1963. Minimum Number of Swaps to Make The String Balanced - Explanation

1. Stack

Intuition

A balanced string has every ] matched with a preceding [. We use a stack to track unmatched opening brackets. When we see [, we push it. When we see ] and the stack is not empty, we pop (the bracket is matched). If the stack is empty when we see ], that closing bracket is unmatched.

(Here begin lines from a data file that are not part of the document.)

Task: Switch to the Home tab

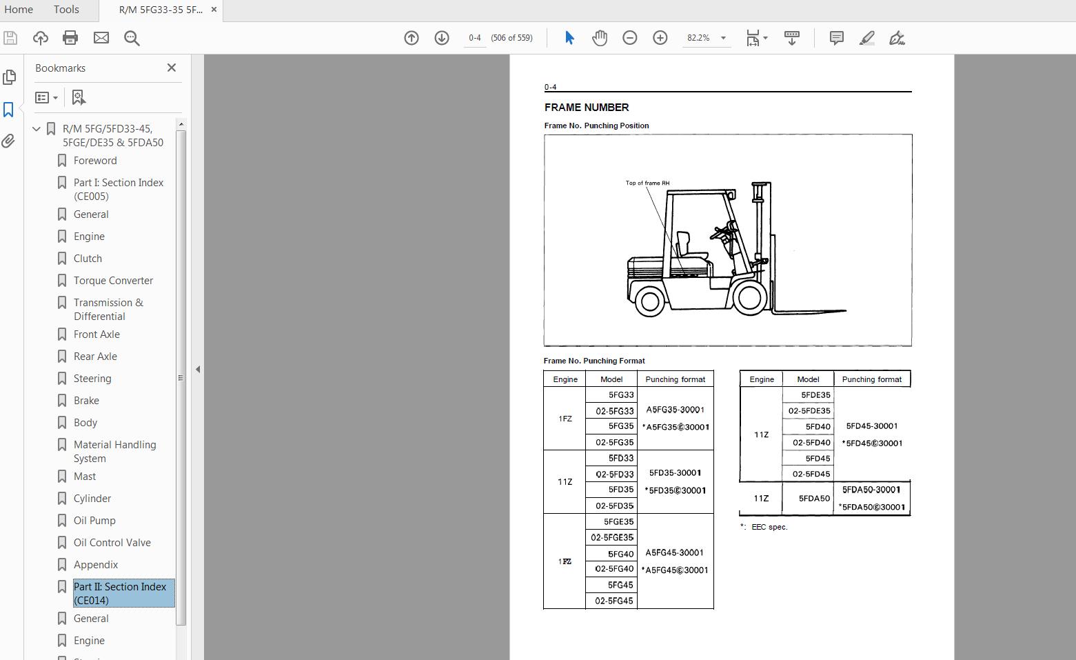Action: pyautogui.click(x=19, y=9)
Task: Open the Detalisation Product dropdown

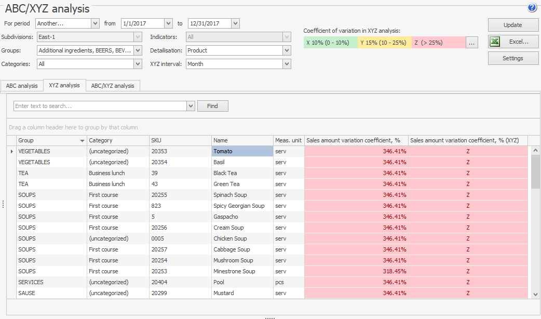Action: [x=287, y=50]
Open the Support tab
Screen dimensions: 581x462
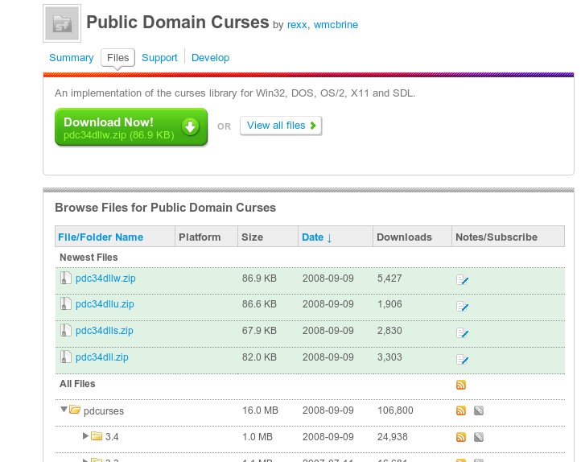pyautogui.click(x=159, y=58)
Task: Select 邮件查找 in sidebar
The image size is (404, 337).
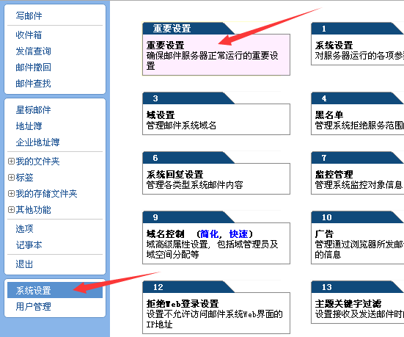Action: [x=33, y=84]
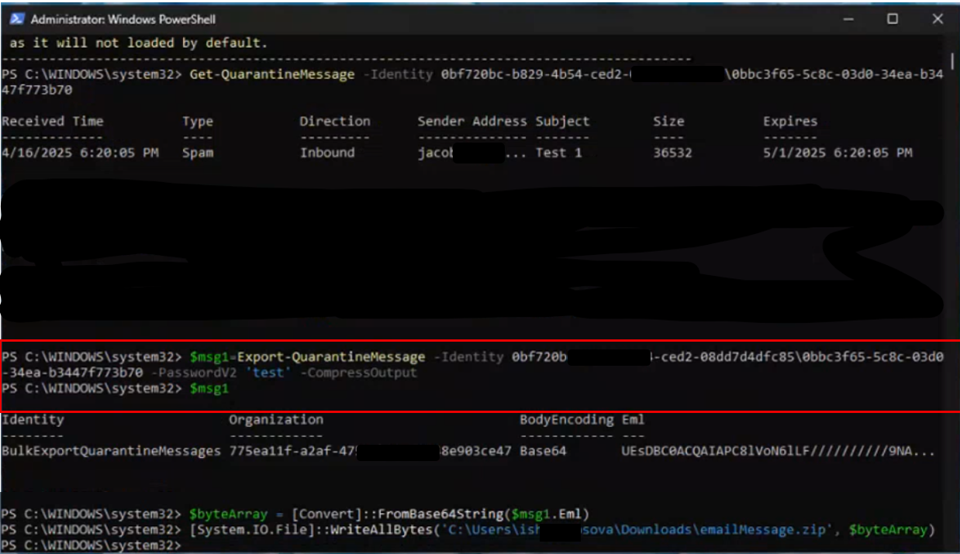Select the Direction column header
Viewport: 960px width, 554px height.
[335, 122]
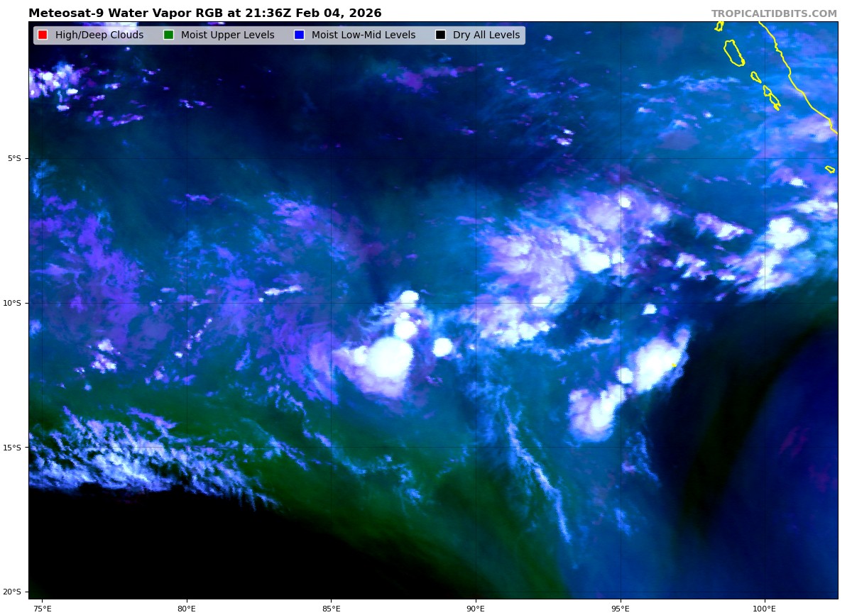Click the 90°E longitude tick label

click(x=476, y=608)
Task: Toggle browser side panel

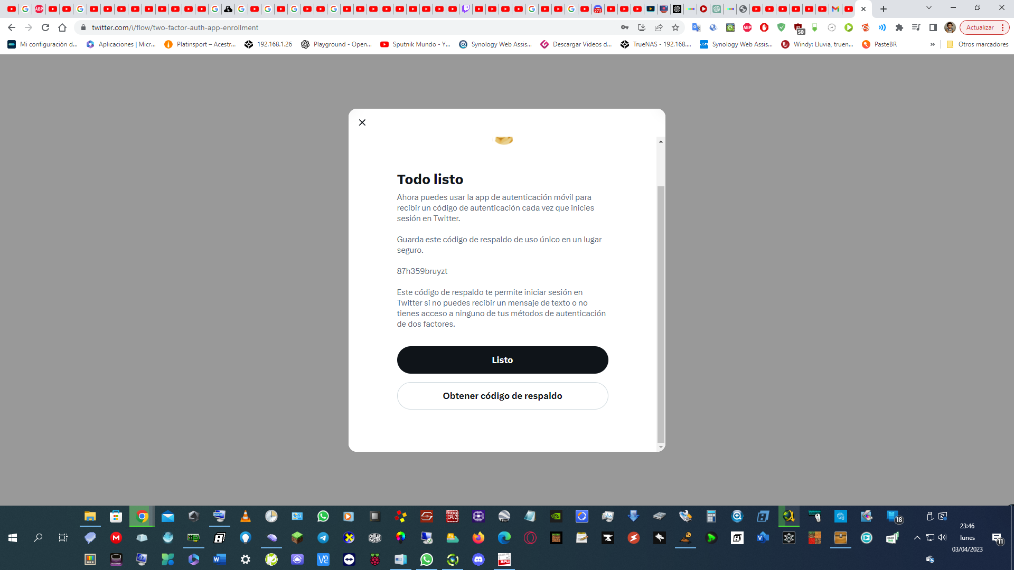Action: pos(933,27)
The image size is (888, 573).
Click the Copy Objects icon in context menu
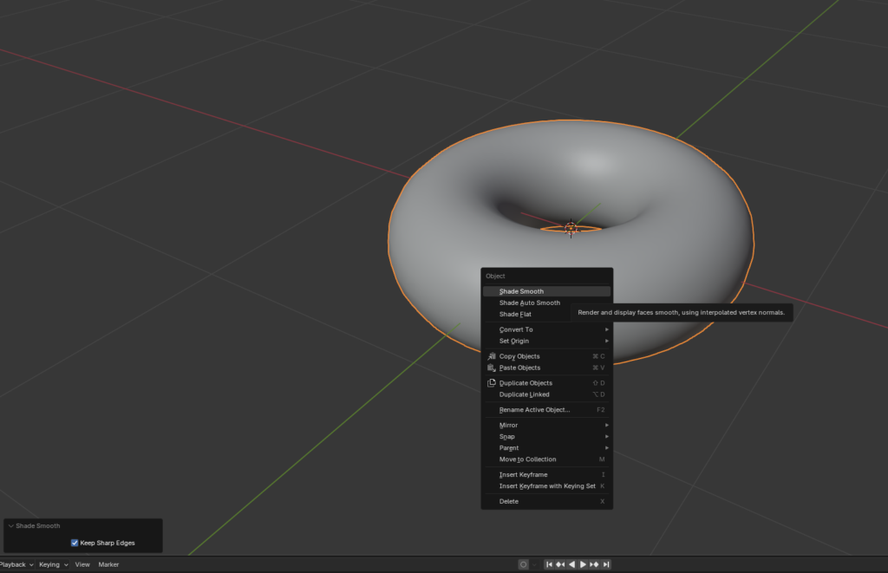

After processing, the stack contains only unmatched [ brackets. Since the string has equal counts of [ and ], the number of unmatched [ equals the number of unmatched ]. Each swap fixes two unmatched pairs, so we need (unmatched + 1) / 2 swaps.

Algorithm

Initialize an empty stack.
Iterate through the string:
- If the character is [, push it onto the stack.
- If the character is ] and the stack is not empty, pop the stack.
The remaining stack size represents unmatched [ brackets.
Return (stack_size + 1) / 2.

class Solution:
    def minSwaps(self, s: str) -> int:
        stack = []
        for c in s:
            if c == '[':
                stack.append(c)
            elif stack:
                stack.pop()
        return (len(stack) + 1) // 2

Time & Space Complexity

Time complexity: $O(n)$
Space complexity: $O(n)$

2. Greedy - I

Intuition

Instead of tracking opening brackets, we can track the imbalance directly. We maintain a close counter that increases for ] and decreases for [. The max value this counter reaches tells us the worst-case imbalance, meaning the maximum number of unmatched closing brackets at any point.

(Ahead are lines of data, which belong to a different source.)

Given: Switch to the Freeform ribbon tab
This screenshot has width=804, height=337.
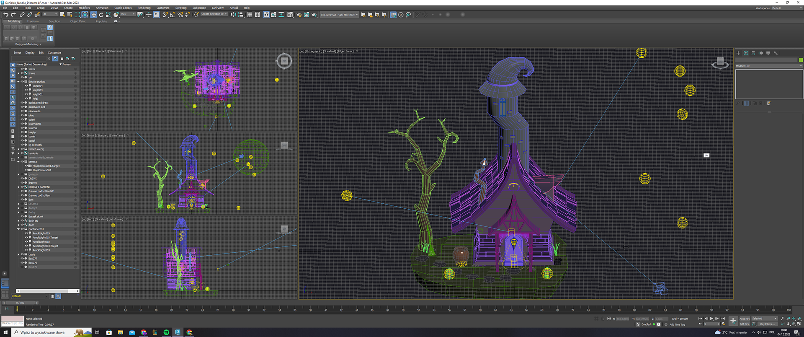Looking at the screenshot, I should [33, 21].
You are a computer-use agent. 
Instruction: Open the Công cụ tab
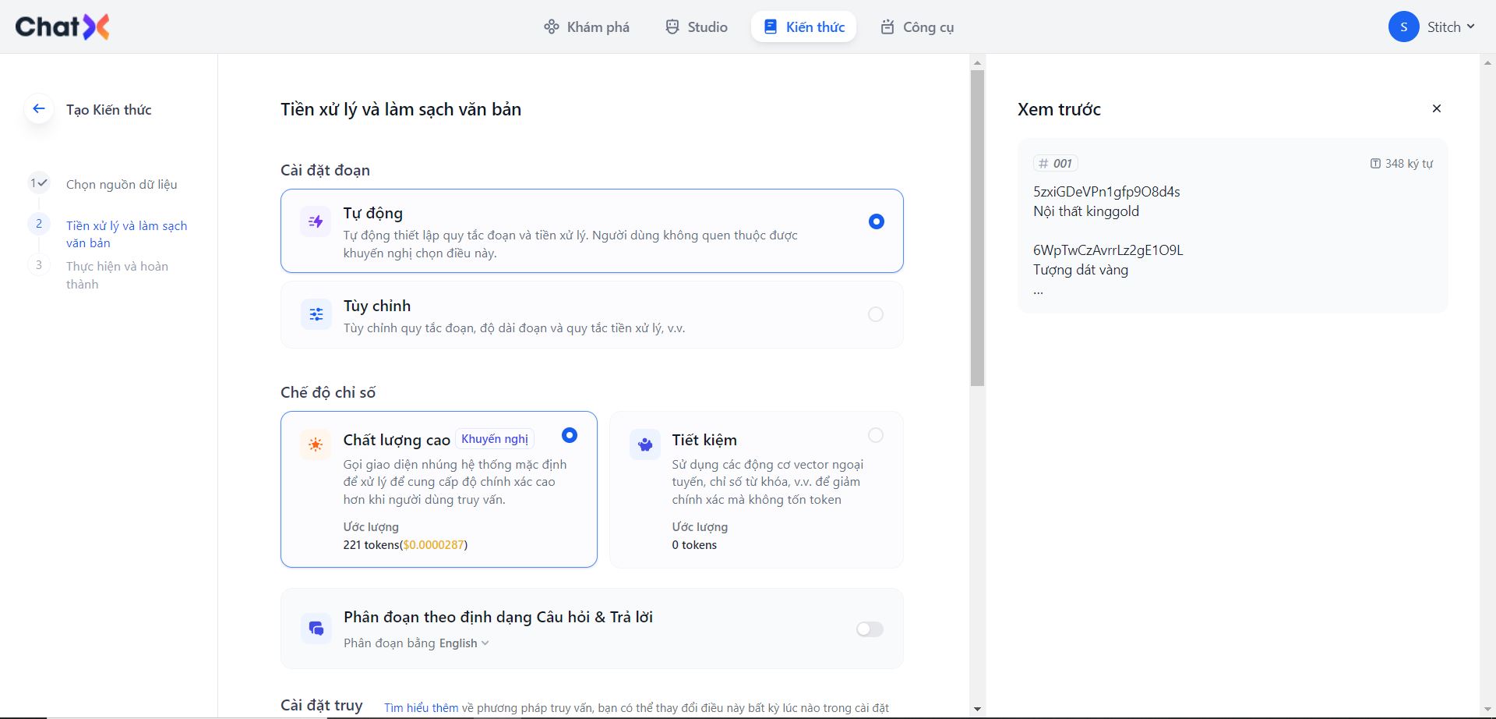917,27
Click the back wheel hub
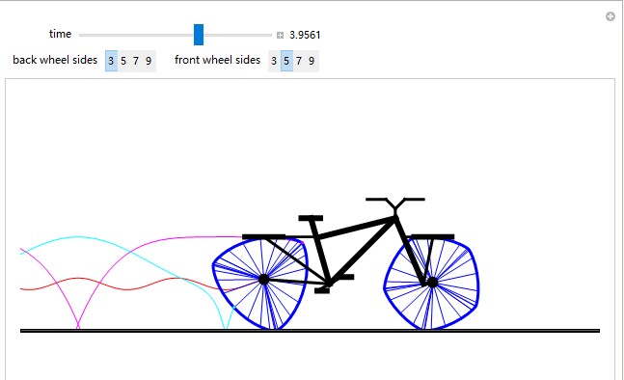 click(x=263, y=280)
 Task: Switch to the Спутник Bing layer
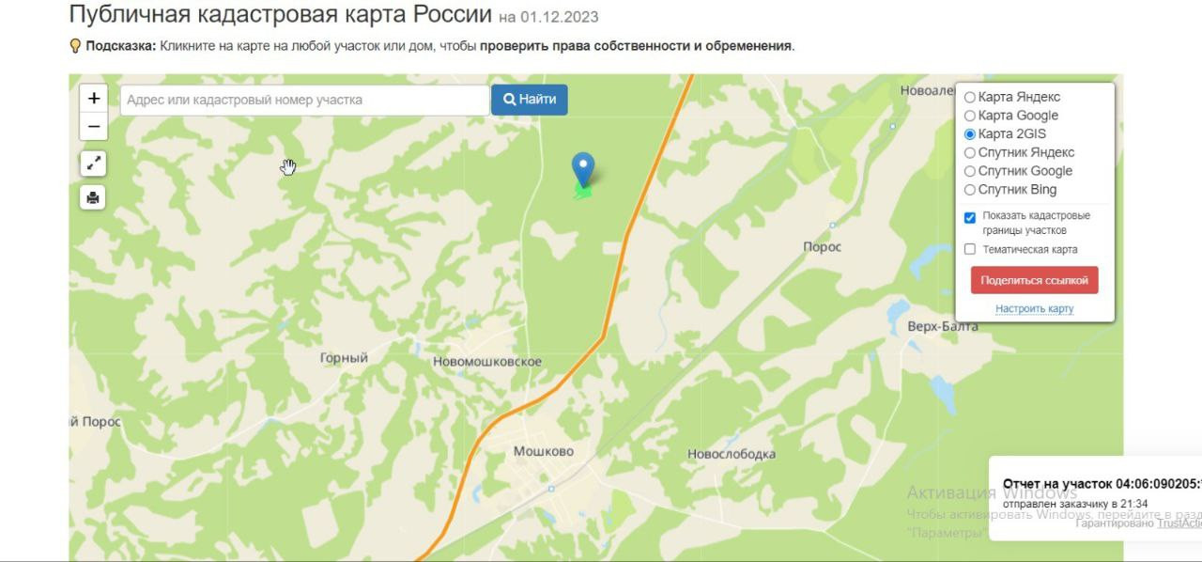(x=970, y=190)
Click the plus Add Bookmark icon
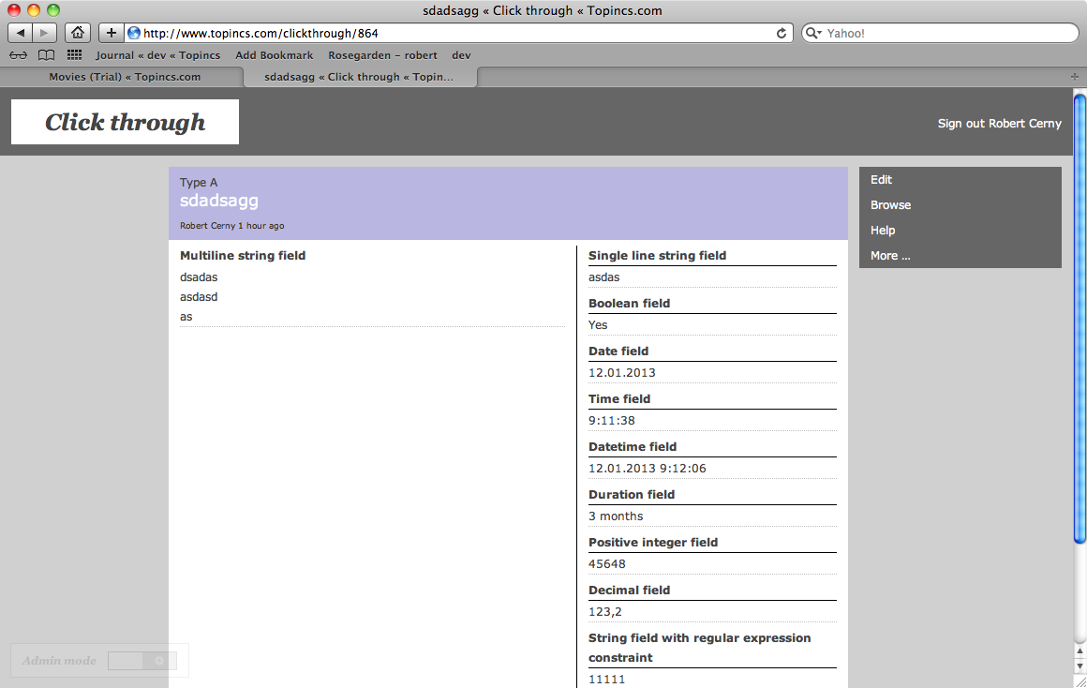Image resolution: width=1087 pixels, height=688 pixels. [111, 33]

Since each swap can fix at most 2 unmatched brackets, the number of swaps needed is (max_imbalance + 1) / 2.

Algorithm

Initialize close = 0 and maxClose = 0.
Iterate through the string:
- If the character is [, decrement close.
- If the character is ], increment close.
- Update maxClose = max(maxClose, close).
Return (maxClose + 1) / 2.

class Solution:
    def minSwaps(self, s: str) -> int:
        close = maxClose = 0

        for c in s:
            if c == '[':
                close -= 1
            else:
                close += 1
            maxClose = max(maxClose, close)

        return (maxClose + 1) // 2

Time & Space Complexity

Time complexity: $O(n)$
Space complexity: $O(1)$

3. Greedy - II

Intuition

This approach directly simulates the stack without actually using a stack data structure. We use a counter stackSize that increments for [ and decrements for ] only if there is something to match (stackSize > 0). The final counter value represents unmatched opening brackets.

This is equivalent to the stack approach but uses O(1) space since we only track the count, not the actual characters.

Algorithm

Initialize stackSize = 0.
Iterate through the string:
- If the character is [, increment stackSize.
- If the character is ] and stackSize > 0, decrement stackSize.
Return (stackSize + 1) / 2.

class Solution:
    def minSwaps(self, s: str) -> int:
        stackSize = 0
        for c in s:
            if c == '[':
                stackSize += 1
            elif stackSize > 0:
                stackSize -= 1
        return (stackSize + 1) // 2

Time & Space Complexity

Time complexity: $O(n)$
Space complexity: $O(1)$

Common Pitfalls

Counting All Brackets Instead of Unmatched

The answer depends on unmatched brackets, not total brackets. Counting all [ or ] characters without first matching valid pairs will give an incorrect count. Only brackets that remain after matching contribute to the swap count.

Forgetting That One Swap Fixes Two Pairs

Each swap can fix two unmatched bracket pairs simultaneously. Returning the unmatched count directly instead of dividing by 2 (with ceiling) will double the actual number of swaps needed.

Popping From Empty Stack

When simulating with a stack, attempting to pop when encountering ] without checking if the stack is empty will cause runtime errors. Only pop if there is a matching [ available to pair with the current ].